With concerns about rising prices of basics like gas and food, some people are reluctant to go camping, though it isn’t a terribly expensive means of getting away for a while. At least it doesn’t have to be.
How about camping on the cheap or casual camping? You can do this near home or right in your backyard overnight.
Consider car camping, where you pitch the tent next to the car for an overnighter in a nearby spot and explore local activities. There are no hard and fast rules on how to do this. Only a few basics are necessary, and you may even have some of these already, without having to purchase everything.
You’ll need a tent, sleeping bags, and a cooler of food and drink. You don’t have to buy high end gear and supplies. One significant benefit to having them is they’re reusable.
That’s important for a couple of reasons. You don’t have to lay out money for gear each time you go camping, and your gear can and should be used in survival situations.
Consider having basic gear and supplies as good insurance against difficult times. What if storms knock out utilities and other basic services?

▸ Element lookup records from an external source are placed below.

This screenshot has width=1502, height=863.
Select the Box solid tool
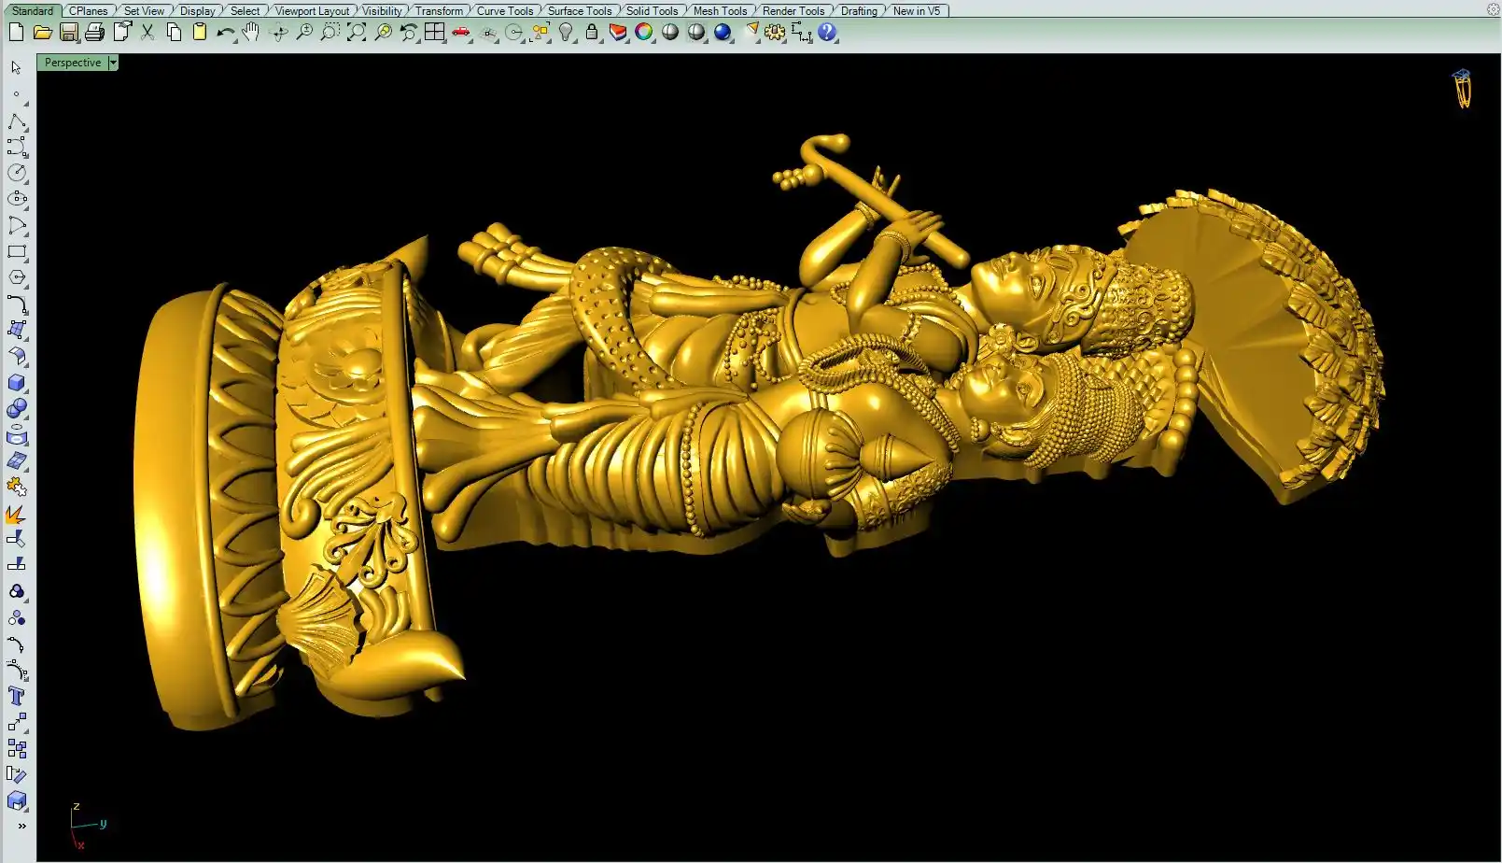(16, 383)
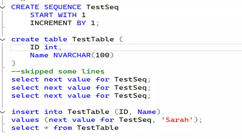The image size is (242, 139).
Task: Click TestSeq in the CREATE SEQUENCE line
Action: [x=102, y=7]
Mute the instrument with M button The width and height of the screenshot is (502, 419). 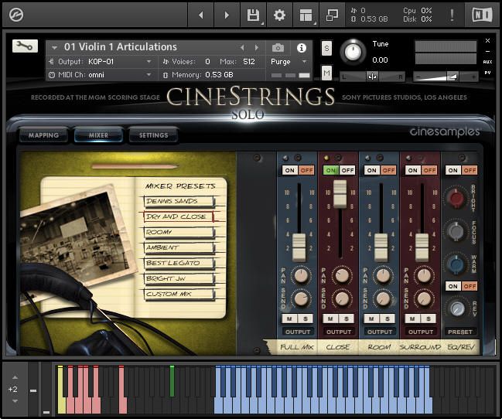point(326,73)
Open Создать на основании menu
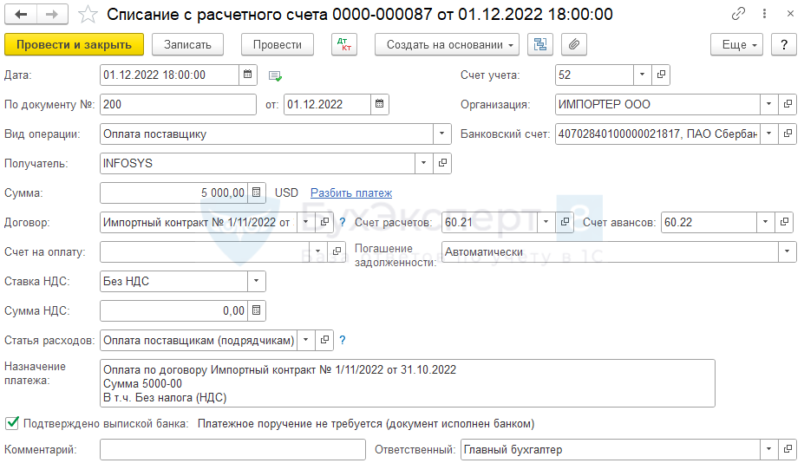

What if economic or political turmoil spiral unpredictably to create circumstances that necessitate greater need for self reliance?
If you’re a wise shopper, you may be able to purchase a tent for $50, and a sleeping bag for $15-20.
Be sure to take plenty of water for your camping outing to use for drinking and cooking. Camping sites or state parks may have public clean water sources to use, but be prepared if you’re not going to such a place.
Your food choices are up to you. Try out MRE’s or food bars if you’ve never tried them before. Cooking gear can be as elaborate as you like. A propane camp stove is good, but you can heat food in tin foil over a fire as well.
Be sure to have at least one camping lantern. Each family member should have a flashlight. You may want your children each to have an emergency whistle, just in case someone gets lost.
Carry along insect repellent and perhaps a small first aid kit. Don’t forget to bring along any prescribed medications.
Having a weather radio to with a weather alert feature could be useful. At least have a portable AM/FM radio to monitor local broadcasts for weather and news, but don’t allow it to become a distraction.
There are plenty of things you and your family can do for free. For example, go fishing or take a nature walk. Get brochures on attractions in your area. Look in newspapers or magazines for a calendar of events to see if there are any fairs or festivals you could attend.
Camping can be a time of family bonding and can lend new perspective. By gaining the experience of living with only the basics, those survival situations won’t be so unknown or fearful.
Take advantage of camping opportunities as part of your survival strategy while you can, or later you may wish you had taken your family’s preparedness more seriously. As a former president might put it, “Do it for the children.”